Problem set:
1. Reproduce the passage from the piece on outsourced offices, starting with "You’ll recall that, at" and going on through "September in London).".
2. List every number written in digits in the piece on outsourced offices.

Selected excerpt:
Like a lot of things it began with the cleaners. You may be old enough to remember when there were actual cleaners in offices before they all vanished about 20 years ago.
In fact they didn’t disappear, they just got outsourced. That usually meant that nothing much got cleaned especially anymore, but bins were changed at night by unseen hands – the invisible Morlocks in fluorescent bibs, wearing the last person’s name-badge.
Now there are plans for us to outsource our offices altogether. In this case it might make sense: after all, if it’s not your core business, why bother? You’re better off leaving it to the experts.
Of course, the arrival of contracted out offices was well underway before the pandemic (Wework, notwithstanding its mishaps, operates in more than 100 countries, evidence of putative demand and business ambition, if not of profit). But what’s most interesting about the impact of Covid on the workspace is that instead of killing offices off altogether as many of us predicted, it seems that 18 months spent locked down at home has only increased workers’ appetite to go to the office – but only under the right conditions.
You’ll recall that, at first, companies for whom the idea of remote working was ‘an aberration’ (to quote Goldman boss David Solomon), lured their staff back to offices with benefits: so during the pandemic Goldman Sachs offered its staff free breakfasts and lunches to get them into work (perks which were ended last September in London).

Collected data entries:
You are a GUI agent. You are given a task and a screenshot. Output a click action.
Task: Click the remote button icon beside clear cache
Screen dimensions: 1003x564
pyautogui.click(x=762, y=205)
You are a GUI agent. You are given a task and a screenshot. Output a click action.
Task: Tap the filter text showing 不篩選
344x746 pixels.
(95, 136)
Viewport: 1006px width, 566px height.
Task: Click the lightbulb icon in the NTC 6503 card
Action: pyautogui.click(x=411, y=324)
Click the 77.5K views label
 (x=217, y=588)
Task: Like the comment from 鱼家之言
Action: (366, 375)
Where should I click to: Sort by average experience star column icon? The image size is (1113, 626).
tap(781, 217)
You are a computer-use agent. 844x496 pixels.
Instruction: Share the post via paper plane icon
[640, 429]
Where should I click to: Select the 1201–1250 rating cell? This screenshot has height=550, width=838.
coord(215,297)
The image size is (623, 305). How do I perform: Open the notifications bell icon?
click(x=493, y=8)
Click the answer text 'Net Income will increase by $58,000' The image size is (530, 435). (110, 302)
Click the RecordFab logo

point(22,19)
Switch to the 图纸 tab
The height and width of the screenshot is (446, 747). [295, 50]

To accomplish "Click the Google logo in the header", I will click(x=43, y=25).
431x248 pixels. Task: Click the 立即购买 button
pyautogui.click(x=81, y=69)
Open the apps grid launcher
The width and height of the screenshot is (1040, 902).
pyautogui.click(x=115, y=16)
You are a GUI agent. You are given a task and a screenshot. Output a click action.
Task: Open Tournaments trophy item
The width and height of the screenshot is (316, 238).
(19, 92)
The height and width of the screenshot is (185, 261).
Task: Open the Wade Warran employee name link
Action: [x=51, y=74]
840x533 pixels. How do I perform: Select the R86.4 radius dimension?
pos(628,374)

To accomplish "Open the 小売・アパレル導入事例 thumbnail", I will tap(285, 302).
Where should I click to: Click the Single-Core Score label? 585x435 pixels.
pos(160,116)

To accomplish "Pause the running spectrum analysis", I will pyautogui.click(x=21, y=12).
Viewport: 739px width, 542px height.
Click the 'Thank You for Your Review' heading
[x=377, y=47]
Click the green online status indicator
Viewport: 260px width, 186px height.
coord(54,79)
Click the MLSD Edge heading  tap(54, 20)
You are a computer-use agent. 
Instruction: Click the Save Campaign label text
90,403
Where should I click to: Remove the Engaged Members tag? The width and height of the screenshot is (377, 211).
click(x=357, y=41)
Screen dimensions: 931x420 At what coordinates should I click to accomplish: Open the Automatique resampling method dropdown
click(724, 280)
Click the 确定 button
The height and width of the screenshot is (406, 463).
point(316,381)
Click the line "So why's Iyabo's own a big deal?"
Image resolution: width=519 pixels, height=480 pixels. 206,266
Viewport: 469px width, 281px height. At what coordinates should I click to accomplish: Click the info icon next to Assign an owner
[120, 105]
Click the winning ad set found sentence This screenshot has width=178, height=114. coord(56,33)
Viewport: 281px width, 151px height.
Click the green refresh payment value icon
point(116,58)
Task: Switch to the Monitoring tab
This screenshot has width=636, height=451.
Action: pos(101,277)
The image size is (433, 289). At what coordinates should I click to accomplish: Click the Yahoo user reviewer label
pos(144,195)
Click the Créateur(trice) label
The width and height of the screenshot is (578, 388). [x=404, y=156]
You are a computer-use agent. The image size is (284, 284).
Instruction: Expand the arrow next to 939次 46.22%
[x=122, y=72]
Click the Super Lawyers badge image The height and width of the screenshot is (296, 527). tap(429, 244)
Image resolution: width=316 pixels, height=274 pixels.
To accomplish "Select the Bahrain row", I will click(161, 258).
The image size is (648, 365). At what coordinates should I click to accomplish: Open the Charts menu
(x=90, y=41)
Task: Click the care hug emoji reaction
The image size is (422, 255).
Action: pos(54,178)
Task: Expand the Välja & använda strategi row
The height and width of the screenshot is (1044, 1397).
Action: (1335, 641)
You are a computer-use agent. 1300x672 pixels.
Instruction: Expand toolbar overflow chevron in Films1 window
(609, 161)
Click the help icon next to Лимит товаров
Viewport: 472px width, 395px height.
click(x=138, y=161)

Answers below:
1.
You’ll recall that, at first, companies for whom the idea of remote working was ‘an aberration’ (to quote Goldman boss David Solomon), lured their staff back to offices with benefits: so during the pandemic Goldman Sachs offered its staff free breakfasts and lunches to get them into work (perks which were ended last September in London).

2.
20
100
18